3.    Interest Calculations.  Interest shall accrue on the unpaid principal amount of this Note from the date hereof until all sums under this Note are paid in full.  Interest during the term hereof shall be computed on the basis of a 360-day year and actual number of days elapsed.

4.    Application of Payments.  Payments received under this Note (including prepayments) shall be applied first to accrued interest and then to installments of principal, in inverse order of their maturity dates.  Notwithstanding the previous sentence, Mortgagee shall have the right, at its sole option, to apply any payment received under this Note first to any late fees, collection or other expenses to which Mortgagee may be entitled under this Note, the Mortgage (as defined below) or any other Loan Document.  The making of any partial prepayment shall not change the due dates or amounts of monthly installment payments next becoming due, but shall only change the allocations of future payments of interest and principal based on such prepayment and produce possibly an earlier payoff date on this Note.

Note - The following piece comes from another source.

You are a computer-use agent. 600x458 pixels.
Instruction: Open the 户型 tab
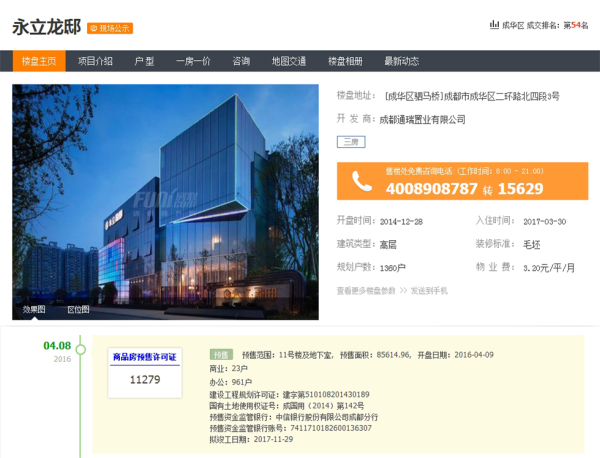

5.    Late Fee.  If any payment (including tax or insurance escrow payments) is not received by Mortgagee within fifteen (15) days following its due date, without limiting any right or remedy under this Note, the Mortgage or any other Loan Document, Mortgagee may charge a late fee equal to Five Percent (5%) of the total amount overdue.  Additionally, if the Borrower fails to pay the Loan in full and instead requests the Mortgagee to renew the Loan, then, if the Mortgagee approves such request, Borrower must complete the renewal within thirty (30) days following the Maturity Date, or Borrower shall be obligated to pay a late charge equal to one percent (1%) of the then outstanding principal balance of the Loan.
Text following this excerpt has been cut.